La normativa italiana prevede tutele concrete per garantire un sostegno a chi affronta una patologia invalidante e ai suoi familiari. In questo contesto si inserisce il congedo straordinario: un periodo di assenza dal lavoro retribuito concesso ai lavoratori dipendenti che assistano familiari con disabilità grave ai sensi dell’articolo 3, comma 3, legge 5 febbraio 1992, n. 104.
Questo strumento permette ai lavoratori dipendenti di assentarsi dal lavoro per un periodo massimo di 2 anni per assistere un familiare con disabilità grave.
I 2 anni di congedo possono essere fruiti in modo continuativo oppure frazionato (a giorni o a mesi), a seconda delle necessità.
Come funziona la retribuzione?
Durante il periodo di congedo si ha diritto a un'indennità economica:
- A quanto ammonta: Corrisponde allo stipendio dell'ultimo mese di lavoro precedente al congedo.

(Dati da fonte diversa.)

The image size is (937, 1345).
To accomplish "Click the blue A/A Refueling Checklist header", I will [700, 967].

- Chi la paga: L'importo è a carico dell'INPS, ma viene anticipato dal datore di lavoro in busta paga (che lo recupererà poi tramite i contributi mensili).

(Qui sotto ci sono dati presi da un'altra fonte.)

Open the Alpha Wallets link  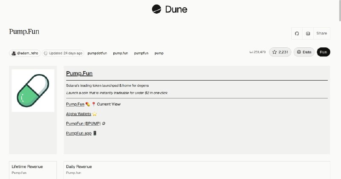[x=78, y=114]
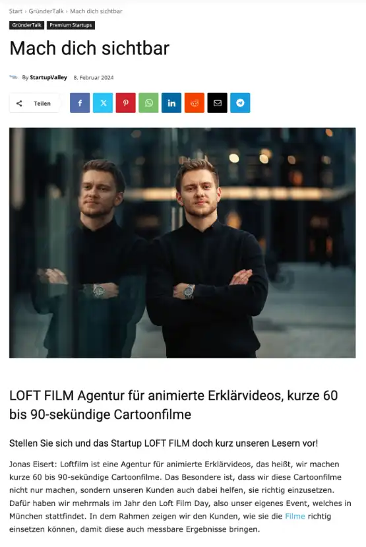Open GründerTalk in the breadcrumb trail
Screen dimensions: 366x547
pos(46,11)
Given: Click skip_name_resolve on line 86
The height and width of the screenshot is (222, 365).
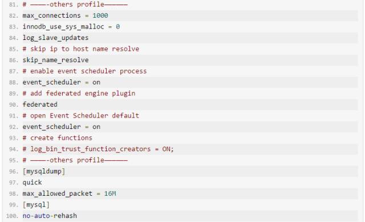Looking at the screenshot, I should click(55, 60).
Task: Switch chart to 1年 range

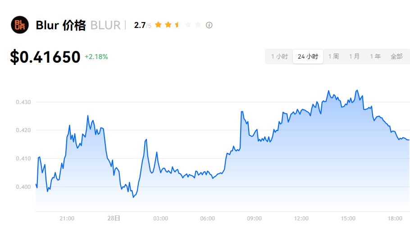Action: 375,57
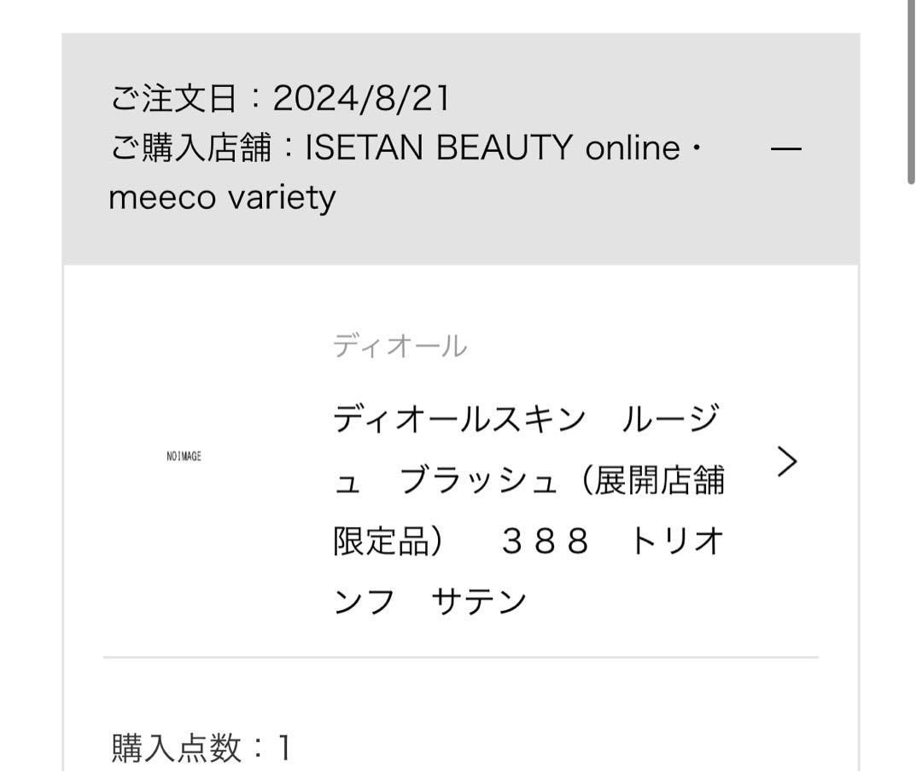Image resolution: width=922 pixels, height=772 pixels.
Task: Select the gray ディオール brand label
Action: (x=400, y=345)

- Cosa non include: Durante il congedo non maturano ferie, tredicesima e TFR, a meno che non sia previsto diversamente dal CCNL o da accordi individuali.
I 4 requisiti fondamentali per ottenerlo
Per poter richiedere il congedo straordinario, è necessario soddisfare quattro condizioni essenziali:
- Disabilità grave: La persona assistita deve essere riconosciuta con disabilità grave ai sensi della Legge 104/92 (art. 3, comma 3), tale da richiedere un'assistenza continua.
- Referente unico: Il congedo può essere concesso a un solo familiare per l'assistenza alla stessa persona disabile.
- Assenza di ricovero a tempo pieno: Il familiare non deve essere ricoverato presso istituti specializzati, a meno che non siano i sanitari stessi a richiedere la presenza del familiare.
- Coabitazione (Stessa residenza): È obbligatorio avere la stessa residenza del familiare assistito. Tuttavia, è possibile richiedere l'iscrizione al domicilio temporaneo presso il comune del familiare per l'intera durata del congedo.
Importante:
Il congedo straordinario non è per se stessi: Se sei un lavoratore con disabilità grave, non puoi richiedere questo congedo per te stesso (ma hai diritto ad altre tutele, come i permessi orari o mensili della Legge 104).
Durante il congedo attività collaterali ammesse: Il congedo non costringe a una presenza h24 accanto al letto del familiare. La legge permette di svolgere attività collaterali indispensabili (come fare la spesa, ritirare referti o acquistare farmaci), purché siano fatte esclusivamente nell'interesse e per il benessere del disabile e non per scopi personali.